Proper 22 • Habakkuk 1:1–4, 2:1–4 • October 3, 2010

by Travis J. Scholl

The prophet’s cry in the first chapter echoes with the laments of the Psalms and Jeremiah. “O Lord, how long shall I cry for help?” (1:2).

Oil in the Gulf … O Lord, how long?

Handguns on the streets of Chicago … O Lord, how long?

The millions unborn … O Lord, how long?

“So the law becomes slack and justice never prevails” (1:4). The verb translated “slack” connotes “cold,” frozen. The law becomes reified. Isn’t this often the case, certainly in the civil realm? Laws are constructed to represent a certain state of affairs and a week later, they are outmoded, cold, “slack.” Couldn’t we say this is exactly what precipitated the crisis on Wall Street that we are only now crawling out from under, and against which we are only now enacting new laws?
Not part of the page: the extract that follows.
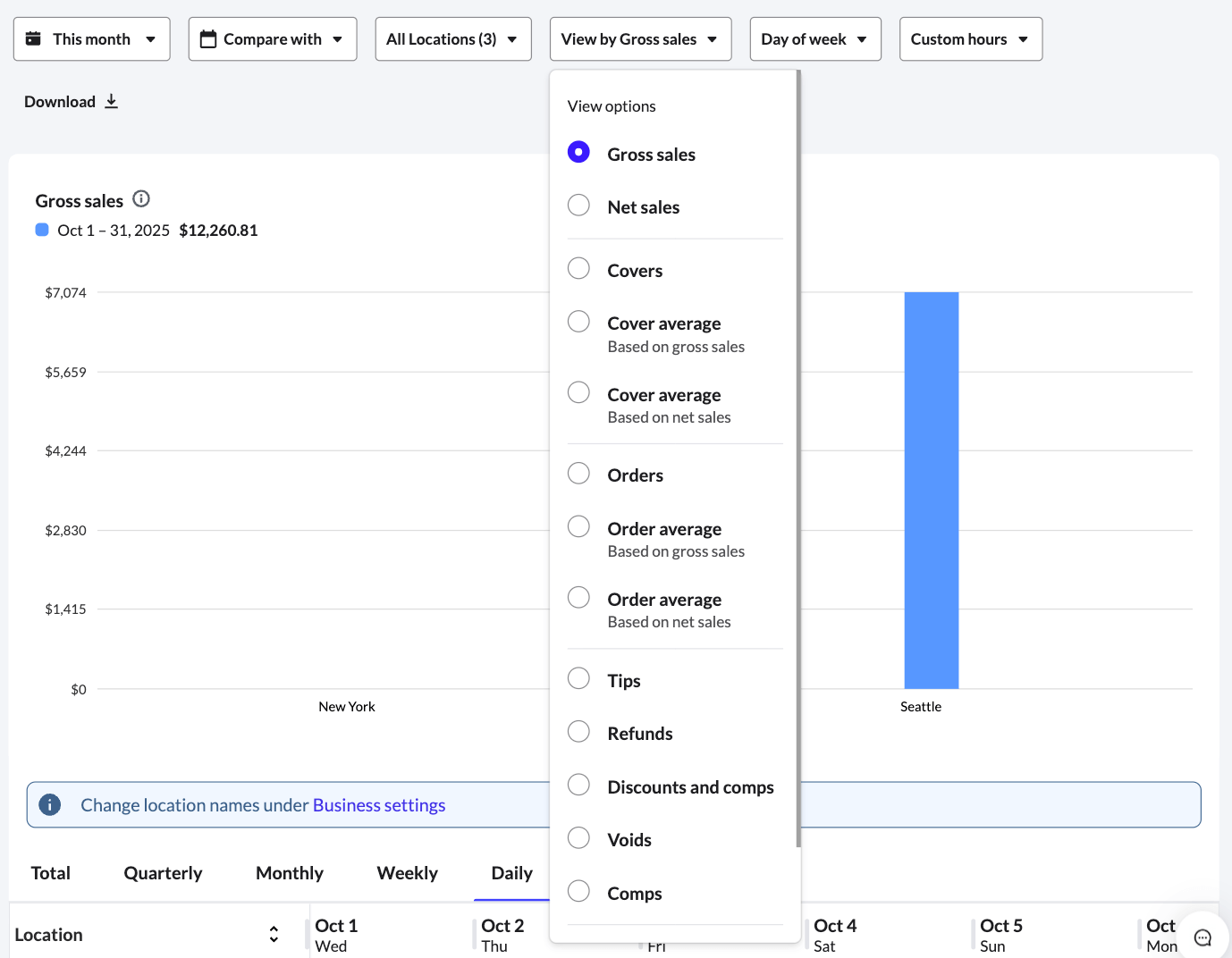1232x958 pixels.
Task: Click the info icon beside Gross sales heading
Action: 141,198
But another law is still at work, this one written on human hearts (Rom 2:14–15). It is this law—living and active—that compels us to cry out “Violence!” It is this law that brings us face to face with the judgment of God, even when that judgment has a harsh word to say about our own actions and inaction.
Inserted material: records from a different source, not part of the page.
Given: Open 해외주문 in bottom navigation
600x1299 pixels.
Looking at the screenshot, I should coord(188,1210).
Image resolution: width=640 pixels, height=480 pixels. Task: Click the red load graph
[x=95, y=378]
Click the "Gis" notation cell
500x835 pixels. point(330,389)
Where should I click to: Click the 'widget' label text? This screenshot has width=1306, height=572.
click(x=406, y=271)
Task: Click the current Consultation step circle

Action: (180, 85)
And so we wait. We cry out and we wait. “I will keep watch to see what he will say to me” (2:1). Will God answer?

“Then the Lord answered me and said: Write the vision; make it plain on tablets, so that a runner may read it. For there is still a vision for the appointed time; it speaks of the end, and does not lie” (2:2–3). We cry out and God answers, because God promises to answer. God’s answer is that the future is in his hands.

“Thus the provisional resolution to the issue of theodicy is eschatology, that is, the future is secure in YHWH’s governance even if the present is unbearably out of con- trol.”1 Which means that God’s answer to human suffering is always hope! “If it seems to tarry, wait for it; it will surely come, it will not delay” (2:3).
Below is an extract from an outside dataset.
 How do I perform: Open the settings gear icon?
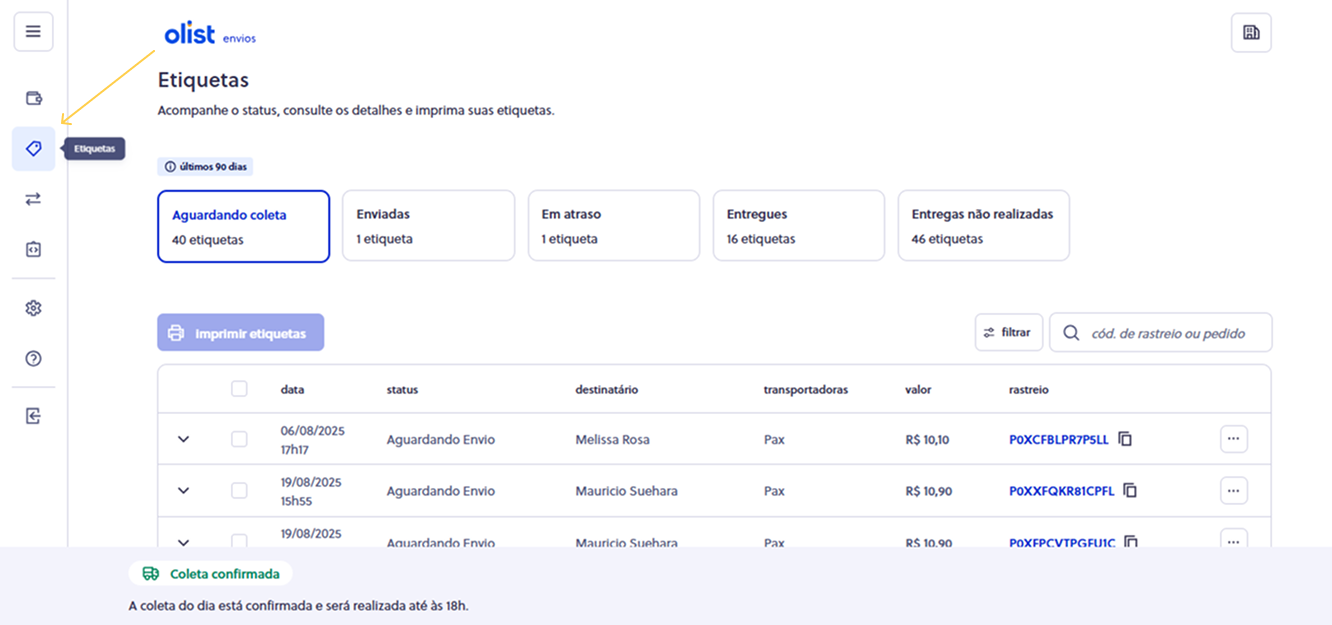33,308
What is this vision? What is it but what we see with the eyes of faith? Indeed, it is the prophet’s closing line in today’s reading that inspired Paul, and after him, Luther: “[B]ut the righteous live by their faith” (2:4). And from today’s gospel: “The apostles said to the Lord, ‘Increase our faith!’ The Lord replied, ‘If you had faith the size of a mustard seed, you could say to this mulberry tree, “Be uprooted and planted in the sea,” and it would obey you.’” (Lk 17:5–6). The apostles too cried out to the Lord, and the Lord answered.

It takes faith to cry out to the Lord in times of distress and it takes faith to trust that the Lord will answer.

It is faith that the Lord gives back to us as a gift when he does answer, faith to hope in a future that is brighter than our best dreams. As a matter of fact, faith was the Lord’s all along, a gift given to us in water and word, nourished by the Spirit.

It is faith to which the preacher speaks on the tablets of human hearts. The Lord’s answer is a word to the preacher too. “Make it plain … so that a runner may read it.” Indeed, make it plain, preacher, so that even faith the size of a mustard seed can understand and believe.

Endnote

1 Walter Brueggemann, An Introduction to the Old Testament (Louisville: Westminster John Knox, 2003), 241.